What can we do to ensure success? An important step is to tie physician payment to results. Cigna's CAC initiatives are structured to reward the physician practice for improving patient health (quality) and for lowering total medical costs. It's important to note that the quality must come first. A practice that only lowers cost will not be rewarded. Patient health, measured through adherence to evidence-based medicine, must improve and total medical costs must be lowered relative to the market before a physician practice earns a reward. These programs don't transfer insurance risk to the physician practice. Financial targets are set after extensive case mix adjustment to adjust for changes in the illness burden of the population that the practice serves. This keeps the program focused on clinical accountability and health outcomes.

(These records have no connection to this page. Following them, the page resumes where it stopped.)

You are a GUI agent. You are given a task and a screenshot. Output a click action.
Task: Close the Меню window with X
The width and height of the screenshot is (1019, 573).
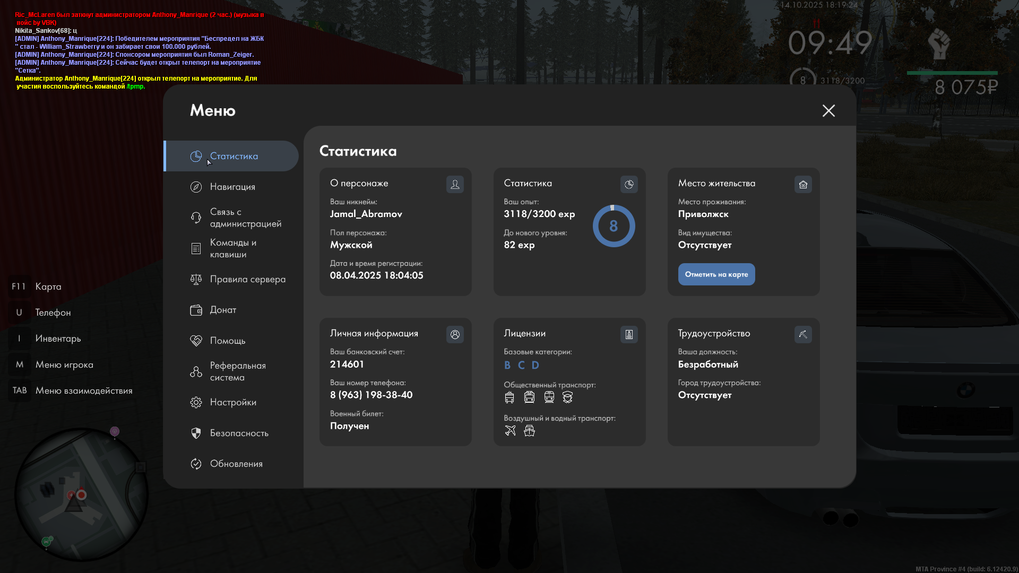828,110

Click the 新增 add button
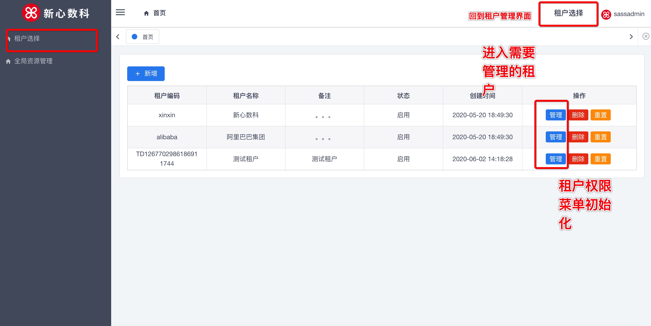(x=146, y=74)
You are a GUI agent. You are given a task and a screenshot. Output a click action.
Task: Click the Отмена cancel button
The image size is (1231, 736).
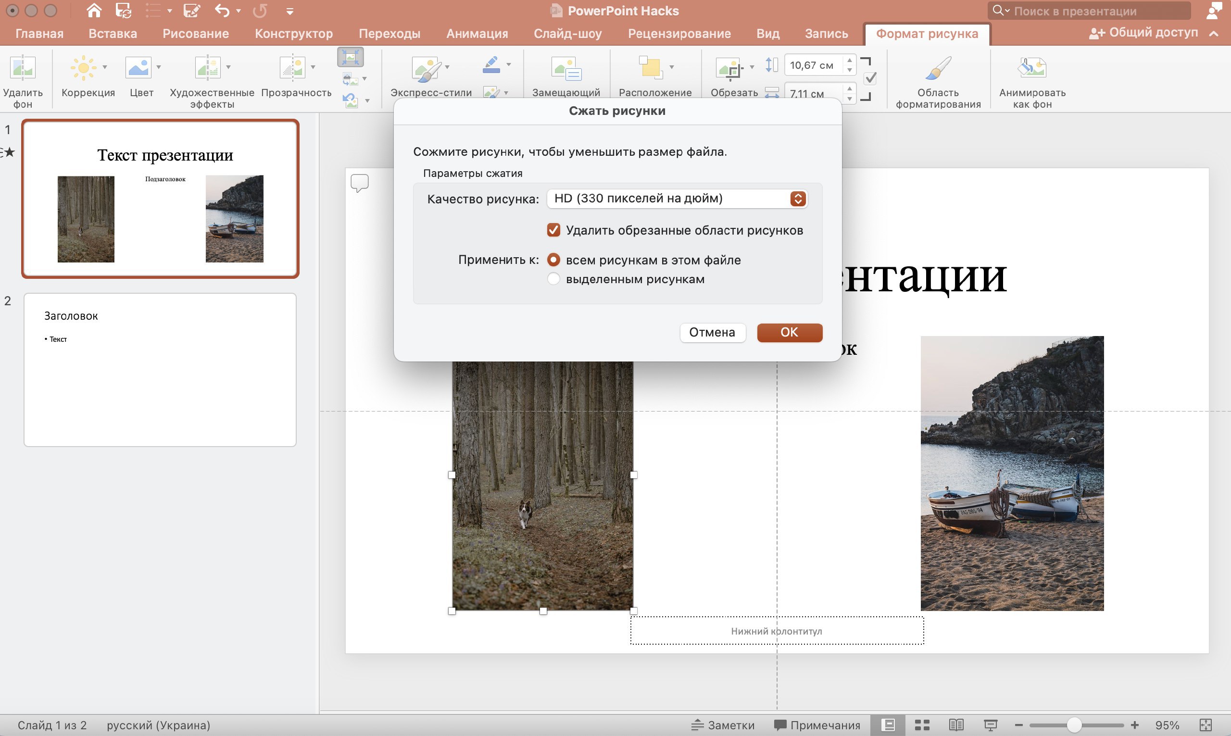pos(712,332)
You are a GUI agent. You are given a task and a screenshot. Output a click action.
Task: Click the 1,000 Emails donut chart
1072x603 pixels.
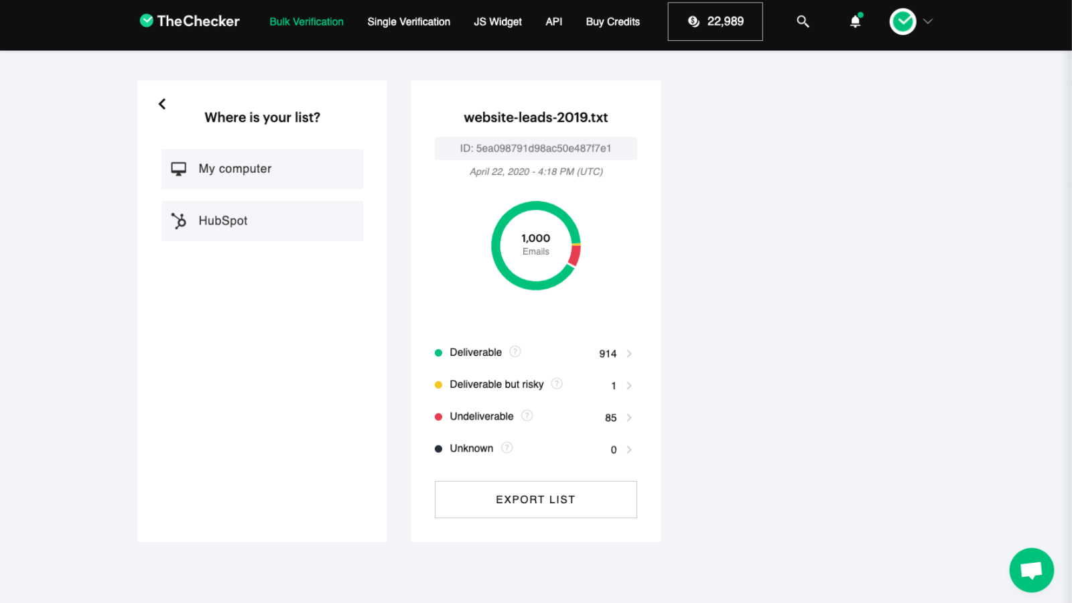535,245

But does it work? Preliminary results indicate that it does. 

At Dartmouth-Hitchcock, collaboration and coordination has resulted in significant improvements in closing gaps in care--a 10 percent improvement overall, 16 percent for hypertension and 8 percent for diabetes--compared to other physician practices in the market that don't employ care coordinators.

At Cigna Medical Group, the Phoenix-based multi-specialty medical group practice division of Cigna HealthCare of Arizona, a strong focus on the patient and appropriate treatment, plus improved care coordination, has resulted in a 7 percent cost advantage and a 3 percent quality advantage compared to the market.

At Medical Clinic of North Texas (MCNT), enhanced care coordination has improved control of A1c blood sugar, cholesterol and blood pressure levels in diabetes patients, and MCNT outperformed the market by 7 percent for avoidable emergency room visits, while its hospital readmission rate declined 2 percentage points.

Where do we go from here? By the end of 2012, Cigna will have more than 30 CAC programs in various stages of development. We have selected the physician practices for these programs very carefully. Reshaping the healthcare delivery system isn't easy, inexpensive, quick or risk free. That's why it's critically important to find the right collaborative partners--clinical organizations in which the commitment to population health improvement starts at the top and permeates the entire enterprise--organizations that live and breathe the triple aim, organizations that believe that the current delivery and payment model is broken and needs to be repaired. We're confident that we've identified the right organizations--ones that are ready, able and willing to work collaboratively with us toward an outcomes-oriented system that rewards value, not volume.

Dick Salmon, M.D., Ph.D., is Cigna's national medical director for performance measurement and improvement.